This query is composed of three for queries that show the same pattern. They all use a Kind path as the source set, and use True as the where clause, to indicate all items of a particular kind. The union operator simply creates the union of the three for queries.
q.queryString="""union(for i in "//parcels/osaf/contentmodel/calendar/CalendarEvent" where True,
for i in "//parcels/osaf/contentmodel/Note" where True,
for i in "//parcels/osaf/contentmodel/contacts/Contact" where True)"""
Intersection Queries
- intersect(query1,query2)
- Compute the intersection of query1 and query2 and return that as the result. Items in the result set of the intersection must appear in the result set of both query1 and query2.
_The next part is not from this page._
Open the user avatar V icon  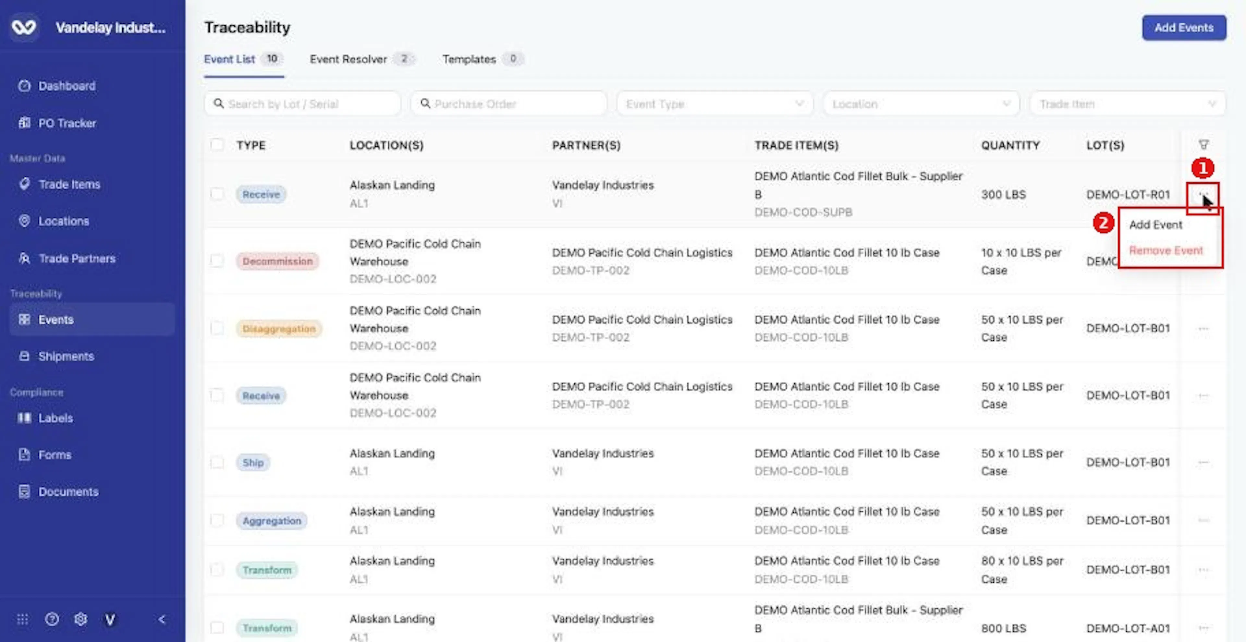pos(110,619)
This query computes the intersection of those Kind items whose name contains 'o' and those Kind items whose name contains 't'
q.queryString="""intersect(for i in '//Schema/Core/Kind' where contains(i.itsName,'o'),
for i in '//Schema/Core/Kind' where contains(i.itsName,'t'))"""
Difference Queries
- difference(query1,query2)
- Compute the difference of query1 and query2 and return that as the result. Items in the result set of the difference consist of any Item that is in the result set of query1 which is not in the result set of query2. You can think of this as starting with the result set of query1 and removing any Item which appears in the result set of query2.
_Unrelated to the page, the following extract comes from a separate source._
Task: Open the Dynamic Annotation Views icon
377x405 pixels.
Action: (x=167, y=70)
The result of this query is those Kind items whose names contain 'o' and do not contain 't'.
q.queryString="""difference(for i in '//Schema/Core/Kind' where contains(i.itsName,'o'),
for i in '//Schema/Core/Kind' where contains(i.itsName,'t'))"""
Query Notification
A key feature of Chandler queries is change notification. A Chandler query defines a set of items. The notification mechanism makes sure that the result set of the query always contains the correct Items. If you change an item so that it satisfies the conditions of some query, the notification mechanism will add that item to the result set of the query. If you change an item so that it no longer satisifies the conditions of a query then the notification mechanism will remove that item from the result set of that query. The query notification mechanism does not indicate that any attribute of any item in a query's result set has changed. It just keeps the right items in the result set.
Clients of a query can request that they be notified when the query notification mechanism notices items that enter or exit the query result set. Your client code supplies a Chandler Item which has a callback method. In the Chandler application, this item will usually be an ItemCollection.
The callback method will be passed a tuple containing two lists: a list of the UUID's of any items added to the query result and a list of the UUID's of any items removed from the query result.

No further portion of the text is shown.